İlk Derece Mahkemesince verilen karara yönelik olarak davacılar vekili ile davalı …. vekili tarafından yapılan istinaf başvurusu üzerine HMK’nın 355 vd. maddeleri kapsamında yöntemince yapılan inceleme sonucunda Bölge Adliye Mahkemesince esastan verilen kararda, dosya kapsamına göre saptanan somut uyuşmazlık bakımından uygulanması gereken hukuk kurallarına aykırı bir yön olmadığı gibi, HMK’nın 371. maddesinin uygulanmasını gerektirici nedenlerin de bulunmamasına göre, usul ve yasaya uygun Bölge Adliye Mahkemesi kararının onanmasına karar vermek gerekmiştir.
SONUÇ: Yukarıda açıklanan nedenlerle davacılar vekili ile davalı ….. vekilinin tüm temyiz itirazlarının reddi ile Bölge Adliye Mahkemesince verilen kararın HMK’nın 370/1. maddesi uyarınca ONANMASINA, dosyanın ilk derece mahkemesine, kararın bir örneğinin Bölge Adliye Mahkemesi’ne gönderilmesine; aşağıda dökümü yazılı 26,30 TL kalan onama harcının temyiz eden davacılardan alınmasına ve aşağıda dökümü yazılı 5.883,47 TL kalan onama harcının temyiz eden davalıdan alınmasına, 01/12/2022 tarihinde başkan … ile üye …’nin karşı oyu ve oy çokluğuyla karar verildi.

KARŞI OY

Manevi tazminat zenginleşme aracı olmamakla beraber, bu yöndeki talep hakkındaki hüküm kurulurken olay sebebiyle duyulan acı ve elemin kısmen de olsa giderilmesi amaçlanmalı ve bu sebeple tarafların sosyal ve ekonomik durumları ile birlikte olayın meydana geliş şekli ve tarafların kusur durumu da gözönünde tutularak, 6098 sayılı B.K.’nın 56. maddesindeki (818 sayılı BK’nın 47. maddesi) özel haller dikkate alınarak, hak ve nasafet kuralları çerçevesinde bir sonuca varılmalıdır. Zira, M.K’nın 4. maddesinde, kanunun takdir hakkı verdiği hallerde hakimin hak ve nasafete göre hükmedeceği öngörülmüştür.

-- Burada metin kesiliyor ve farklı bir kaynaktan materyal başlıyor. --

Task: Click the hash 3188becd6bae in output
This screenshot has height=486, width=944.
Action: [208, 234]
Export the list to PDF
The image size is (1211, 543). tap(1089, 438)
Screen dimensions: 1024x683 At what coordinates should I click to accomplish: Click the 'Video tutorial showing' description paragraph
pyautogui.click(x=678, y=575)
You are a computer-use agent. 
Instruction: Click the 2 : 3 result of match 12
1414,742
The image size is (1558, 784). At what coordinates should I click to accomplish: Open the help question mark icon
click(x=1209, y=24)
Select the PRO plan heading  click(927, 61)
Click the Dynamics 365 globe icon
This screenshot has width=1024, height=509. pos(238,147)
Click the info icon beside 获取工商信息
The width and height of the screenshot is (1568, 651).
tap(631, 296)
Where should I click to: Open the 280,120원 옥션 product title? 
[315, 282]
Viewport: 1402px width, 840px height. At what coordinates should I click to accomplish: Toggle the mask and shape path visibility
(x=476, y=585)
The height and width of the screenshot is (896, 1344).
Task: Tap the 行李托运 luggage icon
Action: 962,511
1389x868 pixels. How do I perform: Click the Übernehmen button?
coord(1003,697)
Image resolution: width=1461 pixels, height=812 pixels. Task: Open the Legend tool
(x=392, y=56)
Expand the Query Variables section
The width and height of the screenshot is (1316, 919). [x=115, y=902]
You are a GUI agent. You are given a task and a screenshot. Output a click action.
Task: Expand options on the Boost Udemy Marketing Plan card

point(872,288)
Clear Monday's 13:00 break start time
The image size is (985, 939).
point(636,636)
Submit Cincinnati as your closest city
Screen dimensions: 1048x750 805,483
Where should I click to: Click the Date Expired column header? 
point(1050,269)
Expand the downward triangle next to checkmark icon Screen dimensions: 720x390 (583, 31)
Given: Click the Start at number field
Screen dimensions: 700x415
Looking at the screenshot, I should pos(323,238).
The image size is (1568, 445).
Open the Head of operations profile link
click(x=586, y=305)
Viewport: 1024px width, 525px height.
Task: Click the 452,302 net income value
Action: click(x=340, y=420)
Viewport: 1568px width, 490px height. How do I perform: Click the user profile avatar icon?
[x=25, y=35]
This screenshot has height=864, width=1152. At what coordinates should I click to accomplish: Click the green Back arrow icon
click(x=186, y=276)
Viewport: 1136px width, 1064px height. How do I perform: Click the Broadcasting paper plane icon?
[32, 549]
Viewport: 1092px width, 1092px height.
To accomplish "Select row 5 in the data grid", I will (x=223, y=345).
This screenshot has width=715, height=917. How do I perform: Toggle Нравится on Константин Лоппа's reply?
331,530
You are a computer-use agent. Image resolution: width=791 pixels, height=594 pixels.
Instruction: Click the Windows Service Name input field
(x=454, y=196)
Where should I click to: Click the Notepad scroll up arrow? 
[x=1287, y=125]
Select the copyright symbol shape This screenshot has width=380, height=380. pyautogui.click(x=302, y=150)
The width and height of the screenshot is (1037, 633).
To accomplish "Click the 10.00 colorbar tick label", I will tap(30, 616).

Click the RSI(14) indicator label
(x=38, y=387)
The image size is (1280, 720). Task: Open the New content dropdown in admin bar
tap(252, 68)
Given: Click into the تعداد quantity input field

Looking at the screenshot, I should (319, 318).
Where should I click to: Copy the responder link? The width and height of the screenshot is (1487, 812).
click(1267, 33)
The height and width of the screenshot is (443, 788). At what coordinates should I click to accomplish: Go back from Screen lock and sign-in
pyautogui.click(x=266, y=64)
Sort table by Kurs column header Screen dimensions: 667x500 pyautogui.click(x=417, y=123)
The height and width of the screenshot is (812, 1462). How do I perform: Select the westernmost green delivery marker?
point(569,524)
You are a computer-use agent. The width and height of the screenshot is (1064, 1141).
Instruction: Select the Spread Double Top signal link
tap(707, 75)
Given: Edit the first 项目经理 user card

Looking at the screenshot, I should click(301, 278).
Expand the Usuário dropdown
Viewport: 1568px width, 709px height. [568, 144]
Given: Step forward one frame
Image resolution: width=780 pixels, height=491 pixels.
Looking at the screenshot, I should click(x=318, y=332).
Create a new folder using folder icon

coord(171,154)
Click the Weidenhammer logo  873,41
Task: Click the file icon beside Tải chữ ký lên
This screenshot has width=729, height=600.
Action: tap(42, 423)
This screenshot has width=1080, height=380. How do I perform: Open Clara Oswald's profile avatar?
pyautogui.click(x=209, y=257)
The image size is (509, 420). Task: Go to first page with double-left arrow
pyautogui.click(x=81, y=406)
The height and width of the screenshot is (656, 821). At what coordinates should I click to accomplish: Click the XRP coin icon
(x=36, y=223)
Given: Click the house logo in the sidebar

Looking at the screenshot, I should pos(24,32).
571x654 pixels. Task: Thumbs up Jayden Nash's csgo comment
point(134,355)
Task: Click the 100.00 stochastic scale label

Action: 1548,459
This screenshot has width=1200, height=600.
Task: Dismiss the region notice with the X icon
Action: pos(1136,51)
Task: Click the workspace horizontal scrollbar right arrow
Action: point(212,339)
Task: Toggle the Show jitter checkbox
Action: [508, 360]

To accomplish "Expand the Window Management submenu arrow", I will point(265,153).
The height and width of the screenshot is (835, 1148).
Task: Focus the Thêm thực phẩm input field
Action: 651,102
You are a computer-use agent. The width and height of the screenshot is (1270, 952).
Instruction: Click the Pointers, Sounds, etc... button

Hakimin bu takdir hakkını kullanırken, ülkenin ekonomik koşulları, tarafların sosyal ve ekonomik durumları, paranın satın alma gücü, tarafların kusur durumu, olayın ağırlığı, olay tarihi gibi özellikleri göz önünde tutması ve buna göre manevi tazminat takdir edilmesi gerektiği açıkça ortadadır. (HGK 23/06/2004, 13/291-370)
Yukarıda belirtilen hususlar dikkate alındığında davacılara takdir olunan manevi tazminatların az olduğu görülmüş ve hakkaniyete uygun bir manevi tazminata hükmedilmek üzere kararın davacılar lehine bozulması gerektiği görüşünde olup sayın çoğunluğa katılmıyoruz.